UNITED STATES of America, Plaintiff-Appellee v. Michael A. RODRIGUEZ, Defendant-Appellant.

No. 08-10744 Summary Calendar.United States Court of Appeals, Fifth Circuit.
May 13, 2009.

[EDITOR’S NOTE: This case is unpublished as indicated by the issuing court.]

Frederick M. Schattman, U.S. Attorney’s Office, Northern District of Texas, Fort Worth, TX, for Plaintiff-Appellee.

Peter Michael Fleury, Assistant Federal Public Defender, Federal Public Defender’s Office, Northern District of Texas, Fort Worth, TX, for Defendant-Appellant.

Appeal from the United States District Court for the Northern District of Texas, USDC No. 4:96-CR-76-9.

Before KING, DENNIS, and OWEN, Circuit Judges.

PER CURIAM:[*]

[*] Pursuant to 5TH CIR. R. 47.5, the court has determined that this opinion should not be published and is not precedent except under the limited circumstances set forth in 5TH CIR. R. 47.5.4.

Michael A. Rodriguez pleaded guilty to two counts of interstate travel in aid of a racketeering enterprise, in violation of 18 U.S.C. § 1952. He was sentenced to 78 months in prison and three years of supervised release. Rodriguez completed his prison term and began serving his term of supervised release. The Government then sought to revoke Rodriguez’s supervised release, alleging that Rodriguez had violated the condition that he not use a controlled substance. Rodriguez now appeals the district court’s revocation of supervised release.

This court reviews the district court’s revocation decision for abuse of discretion. United States v.
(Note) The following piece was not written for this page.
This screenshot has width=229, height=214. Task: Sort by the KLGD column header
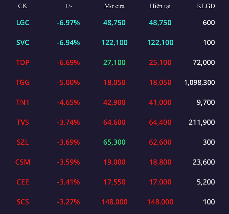point(206,6)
Grandlund, 71 F.3d 507, 509 (5th Cir. 1995). “Where there is an adequate basis for the district court’s discretionary action of revoking [supervised release], the reviewing court need not decide a claim of error as to other grounds that had been advanced as a cause of revocation.” United States v. McCormick, 54 F.3d 214, 219 n. 3 (5th Cir. 1995) (quotation marks omitted).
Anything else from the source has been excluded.